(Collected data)
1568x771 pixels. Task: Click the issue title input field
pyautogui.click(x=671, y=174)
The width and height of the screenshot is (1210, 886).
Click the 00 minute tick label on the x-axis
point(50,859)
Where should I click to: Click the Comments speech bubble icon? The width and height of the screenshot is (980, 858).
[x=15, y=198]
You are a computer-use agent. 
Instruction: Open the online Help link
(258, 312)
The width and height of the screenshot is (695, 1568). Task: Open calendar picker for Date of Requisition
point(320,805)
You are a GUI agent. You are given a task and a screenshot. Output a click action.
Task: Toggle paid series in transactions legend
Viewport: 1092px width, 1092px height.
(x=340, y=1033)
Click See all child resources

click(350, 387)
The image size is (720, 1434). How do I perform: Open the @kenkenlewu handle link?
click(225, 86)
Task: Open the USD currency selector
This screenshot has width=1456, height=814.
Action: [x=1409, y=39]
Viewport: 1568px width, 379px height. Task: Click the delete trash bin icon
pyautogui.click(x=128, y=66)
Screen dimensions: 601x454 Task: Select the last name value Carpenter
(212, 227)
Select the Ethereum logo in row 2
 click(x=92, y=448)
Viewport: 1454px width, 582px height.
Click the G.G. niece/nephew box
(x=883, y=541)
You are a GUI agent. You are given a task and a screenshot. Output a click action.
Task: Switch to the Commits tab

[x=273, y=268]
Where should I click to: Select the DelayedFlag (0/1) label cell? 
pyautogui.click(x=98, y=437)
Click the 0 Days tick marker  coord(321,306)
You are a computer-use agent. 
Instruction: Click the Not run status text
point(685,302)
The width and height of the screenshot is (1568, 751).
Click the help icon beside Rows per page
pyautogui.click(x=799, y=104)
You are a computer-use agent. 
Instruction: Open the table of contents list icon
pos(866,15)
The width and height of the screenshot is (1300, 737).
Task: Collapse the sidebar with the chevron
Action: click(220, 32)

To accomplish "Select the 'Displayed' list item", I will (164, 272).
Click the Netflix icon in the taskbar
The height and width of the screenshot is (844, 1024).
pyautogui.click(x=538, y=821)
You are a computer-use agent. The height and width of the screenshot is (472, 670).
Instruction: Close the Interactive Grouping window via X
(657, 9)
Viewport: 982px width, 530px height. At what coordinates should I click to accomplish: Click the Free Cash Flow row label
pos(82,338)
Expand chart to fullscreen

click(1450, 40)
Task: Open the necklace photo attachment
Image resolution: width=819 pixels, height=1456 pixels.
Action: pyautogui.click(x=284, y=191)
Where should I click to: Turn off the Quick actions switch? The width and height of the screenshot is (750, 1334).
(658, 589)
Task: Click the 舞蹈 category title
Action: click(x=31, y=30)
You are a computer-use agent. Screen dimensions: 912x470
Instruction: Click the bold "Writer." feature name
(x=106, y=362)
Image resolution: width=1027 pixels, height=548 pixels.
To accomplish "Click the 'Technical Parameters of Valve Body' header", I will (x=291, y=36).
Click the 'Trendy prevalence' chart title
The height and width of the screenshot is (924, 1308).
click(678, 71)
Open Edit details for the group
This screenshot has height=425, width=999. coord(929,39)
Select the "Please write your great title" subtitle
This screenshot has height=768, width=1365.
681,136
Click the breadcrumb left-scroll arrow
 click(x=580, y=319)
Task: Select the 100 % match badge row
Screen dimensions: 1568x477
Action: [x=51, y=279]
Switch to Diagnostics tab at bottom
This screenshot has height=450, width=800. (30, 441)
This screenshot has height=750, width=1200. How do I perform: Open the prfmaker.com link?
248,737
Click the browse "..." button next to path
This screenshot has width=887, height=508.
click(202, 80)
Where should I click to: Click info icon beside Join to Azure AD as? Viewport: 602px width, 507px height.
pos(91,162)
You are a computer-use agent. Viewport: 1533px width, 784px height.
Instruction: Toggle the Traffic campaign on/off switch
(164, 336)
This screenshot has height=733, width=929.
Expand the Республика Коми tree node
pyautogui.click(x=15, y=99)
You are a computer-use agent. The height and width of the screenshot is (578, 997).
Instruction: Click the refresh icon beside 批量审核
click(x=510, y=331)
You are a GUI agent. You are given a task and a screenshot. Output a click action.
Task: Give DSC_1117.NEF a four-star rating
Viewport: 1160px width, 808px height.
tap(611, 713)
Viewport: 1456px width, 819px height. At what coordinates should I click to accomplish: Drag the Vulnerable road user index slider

§ **WHAT TO PRODUCE**: Print each entry exactly as it appears above.

§ **TASK OUTPUT**:
1568x771 pixels. Task: Click the issue title input field
pyautogui.click(x=671, y=174)
The width and height of the screenshot is (1210, 886).
Click the 00 minute tick label on the x-axis
point(50,859)
Where should I click to: Click the Comments speech bubble icon? The width and height of the screenshot is (980, 858).
[x=15, y=198]
You are a computer-use agent. 
Instruction: Open the online Help link
(258, 312)
The width and height of the screenshot is (695, 1568). Task: Open calendar picker for Date of Requisition
point(320,805)
You are a GUI agent. You are given a task and a screenshot. Output a click action.
Task: Toggle paid series in transactions legend
Viewport: 1092px width, 1092px height.
(x=340, y=1033)
Click See all child resources

click(350, 387)
The image size is (720, 1434). How do I perform: Open the @kenkenlewu handle link?
click(225, 86)
Task: Open the USD currency selector
This screenshot has width=1456, height=814.
Action: [x=1409, y=39]
Viewport: 1568px width, 379px height. Task: Click the delete trash bin icon
pyautogui.click(x=128, y=66)
Screen dimensions: 601x454 Task: Select the last name value Carpenter
(212, 227)
Select the Ethereum logo in row 2
 click(x=92, y=448)
Viewport: 1454px width, 582px height.
Click the G.G. niece/nephew box
(x=883, y=541)
You are a GUI agent. You are given a task and a screenshot. Output a click action.
Task: Switch to the Commits tab

[x=273, y=268]
Where should I click to: Select the DelayedFlag (0/1) label cell? 
pyautogui.click(x=98, y=437)
Click the 0 Days tick marker  coord(321,306)
You are a computer-use agent. 
Instruction: Click the Not run status text
point(685,302)
The width and height of the screenshot is (1568, 751).
Click the help icon beside Rows per page
pyautogui.click(x=799, y=104)
You are a computer-use agent. 
Instruction: Open the table of contents list icon
pos(866,15)
The width and height of the screenshot is (1300, 737).
Task: Collapse the sidebar with the chevron
Action: click(220, 32)

To accomplish "Select the 'Displayed' list item", I will (164, 272).
Click the Netflix icon in the taskbar
The height and width of the screenshot is (844, 1024).
pyautogui.click(x=538, y=821)
You are a computer-use agent. The height and width of the screenshot is (472, 670).
Instruction: Close the Interactive Grouping window via X
(657, 9)
Viewport: 982px width, 530px height. At what coordinates should I click to accomplish: Click the Free Cash Flow row label
pos(82,338)
Expand chart to fullscreen

click(1450, 40)
Task: Open the necklace photo attachment
Image resolution: width=819 pixels, height=1456 pixels.
Action: pyautogui.click(x=284, y=191)
Where should I click to: Turn off the Quick actions switch? The width and height of the screenshot is (750, 1334).
(658, 589)
Task: Click the 舞蹈 category title
Action: click(x=31, y=30)
You are a computer-use agent. Screen dimensions: 912x470
Instruction: Click the bold "Writer." feature name
(x=106, y=362)
Image resolution: width=1027 pixels, height=548 pixels.
To accomplish "Click the 'Technical Parameters of Valve Body' header", I will (x=291, y=36).
Click the 'Trendy prevalence' chart title
The height and width of the screenshot is (924, 1308).
click(678, 71)
Open Edit details for the group
This screenshot has height=425, width=999. coord(929,39)
Select the "Please write your great title" subtitle
This screenshot has height=768, width=1365.
681,136
Click the breadcrumb left-scroll arrow
 click(x=580, y=319)
Task: Select the 100 % match badge row
Screen dimensions: 1568x477
Action: [x=51, y=279]
Switch to Diagnostics tab at bottom
This screenshot has height=450, width=800. (30, 441)
This screenshot has height=750, width=1200. How do I perform: Open the prfmaker.com link?
248,737
Click the browse "..." button next to path
This screenshot has width=887, height=508.
click(202, 80)
Where should I click to: Click info icon beside Join to Azure AD as? Viewport: 602px width, 507px height.
pos(91,162)
You are a computer-use agent. Viewport: 1533px width, 784px height.
Instruction: Toggle the Traffic campaign on/off switch
(164, 336)
This screenshot has height=733, width=929.
Expand the Республика Коми tree node
pyautogui.click(x=15, y=99)
You are a computer-use agent. The height and width of the screenshot is (578, 997).
Instruction: Click the refresh icon beside 批量审核
click(x=510, y=331)
You are a GUI agent. You are given a task and a screenshot. Output a click action.
Task: Give DSC_1117.NEF a four-star rating
Viewport: 1160px width, 808px height.
tap(611, 713)
Viewport: 1456px width, 819px height. At what coordinates should I click to accomplish: Drag the Vulnerable road user index slider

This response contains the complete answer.